- TASK INSTRUCTIONS:
1: Could you reproduce word for word the part of the ASXL1 mutation excerpt starting with "Using these data, we" and going on through "p<0.0001, Fisher’s exact test)."?
2: Does each of these statements agree with the ASXL1 mutation excerpt? Answer yes or no for each, quoting the words of the excerpt that decide it. (a) The Figure 2a analysis drew on 270 U2AF1-mutant MDS patients combined from four studies. (b) Sanger sequencing found the c.1934dup mutations in the paired skin samples as well as the marrow. (c) The Sanger validation included 17 randomly selected cases that showed no evidence of the c.1934dup mutation by NGS.
START TEXT EXCERPT
The ASXL1 c.1934dup (p.G646Wfs*12) mutation is readily discriminated from artifact using paired tumor-normal NGS data from a cohort of 62 MDS patients. (a) Fraction of sequencing reads supporting delG/GG (red), dupG/GG (green), or reference (gray) alleles in paired normal (top) and tumor (bottom) tissues. (b) Number of sequencing reads supporting reference or variant alleles in tumor tissue. (c) Difference in fraction of reads supporting insertion alleles (dupG+dupGG) and deletion alleles (delG+delGG) from either normal (orange squares) or tumor (blue circles) tissues. (d) Fraction of reads on plus-strand that support reference (gray circles) or dupG (green squares) alleles in tumor tissue. Data for each patient are aligned in a single column for a-d. Patients are organized by U2AF1 and ASXL1 mutation status and ranked from left to right by the absolute difference of tumor and normal INS-DEL fractions (c).
Using these data, we observed an enrichment of ASXL1 mutations with U2AF1 or SRSF2 mutations in our cohort of MDS patients with spliceosome gene mutations, as previously reported.10 However, U2AF1 mutations coding for the p.Q157(P/R/H) amino acid substitution co-occurred at a higher frequency with ASXL1 mutations, regardless of the c.1934dup variant, compared to U2AF1 mutations coding for p.S34(F/Y) (Figures 1a; p=0.0272, Fisher’s exact test). This enrichment for ASXL1 mutations with U2AF1 p.Q157 mutations is consistent across several MDS sequencing cohorts,10–13 suggesting a unique cooperation between the type of U2AF1 mutation and ASXL1 (Supplementary Figure S1 and Figure 2a; p<0.0001, Fisher’s exact test).
Figure 2.
Orthogonal evidence confirming the bona fide somatic nature of the ASXL1 c.1934dup mutation and association of ASXL1 and U2AF1 p.Q157 mutations. (a) ASXL1 mutations co-occur more frequently with U2AF1 p.Q157(P/R/H) mutations compared to U2AF1 p.S34(F/Y) in 270 U2AF1-mutant MDS patients combined from four studies10–13 and the data presented herein (see also Supplementary Figure 1). (b) Examples of Sanger sequencing results of paired normal and tumor tissues from a patient with the c.1934dup mutation (UPN 148296) or without the mutation (‘Non-mutated’, UPN 122256) (see also Supplementary Figure 2). (c) Example of the variance between technical replicate sequence traces derived from a single non-mutated patient (UPN 311093) sample. (d) Correlation of ASXL1 c.1934dup VAFs from two independent NGS library preparation and sequencing replicates for MDS patients with the c.1934dup mutation (green triangles) or negative for the mutation (grey circles). In b-c, the filled arrowhead (▲) indicates the location of the dupG.
Next, we validated that these dupG variants were somatic and not sequencing artifacts using Sanger sequencing as an orthogonal platform and DNA from paired marrow-skin samples from c.1934dup cases, the two non-dupG ASXL1 INDEL cases (c.1932_1933insC, c.1932_1933delinsT), and 17 other randomly selected cases that did not show evidence of the c.1934dup mutation by NGS (see Supplementary Methods). All NGS-identified c.1934dup mutations (and two other INDELs) interrogated were identified in the marrow but not the paired skin samples using Sanger sequencing (Supplementary Figure S2A and Figure 2b). In addition, we found no evidence of convincing INDELs in the skin or marrow from any of the 17 non-mutated control samples (Supplementary Figure S2A and Figure 2b). However, we did observe a low nonreproducible background level of sequencing artifact after the eighth guanine nucleotide present in samples tested (Supplementary Figure S2 and Figure 2c). Finally, subjects with c.1934dup mutations also had VAFs that were highly reproducible from independent NGS library preparations (Figure 2d), again supporting that these mutations are not artifacts.
END TEXT EXCERPT
START DATASET EXTRACT
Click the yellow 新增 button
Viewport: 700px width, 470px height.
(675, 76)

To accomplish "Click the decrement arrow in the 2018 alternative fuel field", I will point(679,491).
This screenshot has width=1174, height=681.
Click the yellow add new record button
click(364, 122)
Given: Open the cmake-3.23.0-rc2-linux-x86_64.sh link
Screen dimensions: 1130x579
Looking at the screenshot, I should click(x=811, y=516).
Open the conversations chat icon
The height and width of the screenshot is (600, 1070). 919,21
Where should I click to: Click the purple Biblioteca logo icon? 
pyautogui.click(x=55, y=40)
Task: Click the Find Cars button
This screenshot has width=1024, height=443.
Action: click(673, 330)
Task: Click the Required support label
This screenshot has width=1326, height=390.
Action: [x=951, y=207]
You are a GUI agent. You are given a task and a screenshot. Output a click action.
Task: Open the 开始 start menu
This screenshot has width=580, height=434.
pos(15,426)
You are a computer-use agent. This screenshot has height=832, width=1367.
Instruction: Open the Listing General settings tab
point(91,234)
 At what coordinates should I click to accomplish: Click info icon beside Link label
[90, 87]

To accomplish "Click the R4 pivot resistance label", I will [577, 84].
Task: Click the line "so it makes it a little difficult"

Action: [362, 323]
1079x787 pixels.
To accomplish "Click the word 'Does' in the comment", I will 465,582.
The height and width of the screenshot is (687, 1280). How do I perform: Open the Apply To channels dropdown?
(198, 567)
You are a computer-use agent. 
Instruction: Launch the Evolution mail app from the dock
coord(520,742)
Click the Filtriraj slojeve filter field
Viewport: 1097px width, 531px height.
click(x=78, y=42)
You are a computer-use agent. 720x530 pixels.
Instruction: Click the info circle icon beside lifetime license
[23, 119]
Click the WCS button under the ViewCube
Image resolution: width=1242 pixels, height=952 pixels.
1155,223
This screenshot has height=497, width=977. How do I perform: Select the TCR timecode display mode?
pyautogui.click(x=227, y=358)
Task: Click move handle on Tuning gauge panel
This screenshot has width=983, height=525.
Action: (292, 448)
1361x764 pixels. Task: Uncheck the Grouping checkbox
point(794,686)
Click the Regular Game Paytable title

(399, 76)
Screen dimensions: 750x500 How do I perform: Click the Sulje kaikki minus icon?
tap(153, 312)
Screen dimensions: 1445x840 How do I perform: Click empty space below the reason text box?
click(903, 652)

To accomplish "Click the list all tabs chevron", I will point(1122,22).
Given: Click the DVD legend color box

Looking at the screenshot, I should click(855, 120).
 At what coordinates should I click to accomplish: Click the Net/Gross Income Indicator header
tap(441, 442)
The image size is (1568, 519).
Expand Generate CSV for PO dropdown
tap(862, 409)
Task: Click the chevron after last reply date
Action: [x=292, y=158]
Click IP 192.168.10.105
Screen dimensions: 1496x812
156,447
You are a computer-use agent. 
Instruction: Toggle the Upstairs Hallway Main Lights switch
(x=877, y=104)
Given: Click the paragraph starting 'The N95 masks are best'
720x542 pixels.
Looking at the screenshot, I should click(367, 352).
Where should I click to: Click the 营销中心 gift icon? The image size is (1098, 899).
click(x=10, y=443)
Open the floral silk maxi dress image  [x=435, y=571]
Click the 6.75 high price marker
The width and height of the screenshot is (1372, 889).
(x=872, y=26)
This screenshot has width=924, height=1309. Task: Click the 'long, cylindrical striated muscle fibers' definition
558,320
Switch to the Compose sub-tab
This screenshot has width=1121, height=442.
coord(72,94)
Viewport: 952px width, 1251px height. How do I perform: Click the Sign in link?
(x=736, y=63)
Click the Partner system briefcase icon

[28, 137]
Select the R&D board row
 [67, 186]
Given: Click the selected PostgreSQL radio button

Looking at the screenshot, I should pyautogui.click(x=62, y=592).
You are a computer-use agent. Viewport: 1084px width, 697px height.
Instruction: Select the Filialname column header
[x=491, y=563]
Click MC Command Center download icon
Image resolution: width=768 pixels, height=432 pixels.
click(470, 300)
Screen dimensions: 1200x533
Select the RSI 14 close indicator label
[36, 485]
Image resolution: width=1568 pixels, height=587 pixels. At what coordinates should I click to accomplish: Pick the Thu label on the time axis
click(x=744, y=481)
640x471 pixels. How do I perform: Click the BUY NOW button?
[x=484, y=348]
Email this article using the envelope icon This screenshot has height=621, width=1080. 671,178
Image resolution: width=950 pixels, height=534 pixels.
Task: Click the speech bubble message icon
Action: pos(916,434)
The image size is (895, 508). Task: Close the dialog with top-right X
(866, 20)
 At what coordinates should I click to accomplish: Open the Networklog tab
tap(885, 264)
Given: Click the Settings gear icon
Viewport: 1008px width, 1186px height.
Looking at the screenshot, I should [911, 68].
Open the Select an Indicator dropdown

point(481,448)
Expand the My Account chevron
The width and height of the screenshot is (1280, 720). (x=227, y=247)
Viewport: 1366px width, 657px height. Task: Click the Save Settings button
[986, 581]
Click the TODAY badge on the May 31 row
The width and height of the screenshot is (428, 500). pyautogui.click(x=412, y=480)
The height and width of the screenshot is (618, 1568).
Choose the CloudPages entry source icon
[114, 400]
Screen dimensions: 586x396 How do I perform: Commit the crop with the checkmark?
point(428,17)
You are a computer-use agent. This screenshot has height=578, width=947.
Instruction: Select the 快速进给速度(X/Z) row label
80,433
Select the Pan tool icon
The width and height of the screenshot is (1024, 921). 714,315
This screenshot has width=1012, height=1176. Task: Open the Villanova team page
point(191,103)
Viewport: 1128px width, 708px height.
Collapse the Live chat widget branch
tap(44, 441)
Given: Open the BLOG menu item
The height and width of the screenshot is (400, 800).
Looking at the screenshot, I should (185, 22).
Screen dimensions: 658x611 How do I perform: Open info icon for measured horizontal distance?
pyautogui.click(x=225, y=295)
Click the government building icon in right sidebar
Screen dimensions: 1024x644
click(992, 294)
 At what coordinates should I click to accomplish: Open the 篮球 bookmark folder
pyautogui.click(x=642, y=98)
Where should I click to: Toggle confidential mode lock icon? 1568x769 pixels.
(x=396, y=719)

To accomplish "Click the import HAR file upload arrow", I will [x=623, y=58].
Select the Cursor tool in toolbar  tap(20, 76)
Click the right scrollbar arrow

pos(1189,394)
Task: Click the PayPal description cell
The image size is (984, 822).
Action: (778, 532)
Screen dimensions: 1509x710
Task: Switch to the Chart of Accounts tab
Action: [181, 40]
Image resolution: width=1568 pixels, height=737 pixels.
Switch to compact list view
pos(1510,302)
END DATASET EXTRACT
- ANSWERS GIVEN:
1:
Using these data, we observed an enrichment of ASXL1 mutations with U2AF1 or SRSF2 mutations in our cohort of MDS patients with spliceosome gene mutations, as previously reported.10 However, U2AF1 mutations coding for the p.Q157(P/R/H) amino acid substitution co-occurred at a higher frequency with ASXL1 mutations, regardless of the c.1934dup variant, compared to U2AF1 mutations coding for p.S34(F/Y) (Figures 1a; p=0.0272, Fisher’s exact test). This enrichment for ASXL1 mutations with U2AF1 p.Q157 mutations is consistent across several MDS sequencing cohorts,10–13 suggesting a unique cooperation between the type of U2AF1 mutation and ASXL1 (Supplementary Figure S1 and Figure 2a; p<0.0001, Fisher’s exact test).

2:
(a) Yes: "270 U2AF1-mutant MDS patients combined from four studies"
(b) No: "identified in the marrow but not the paired skin samples"
(c) Yes: "17 other randomly selected cases that did not show evidence of the c.1934dup mutation by NGS"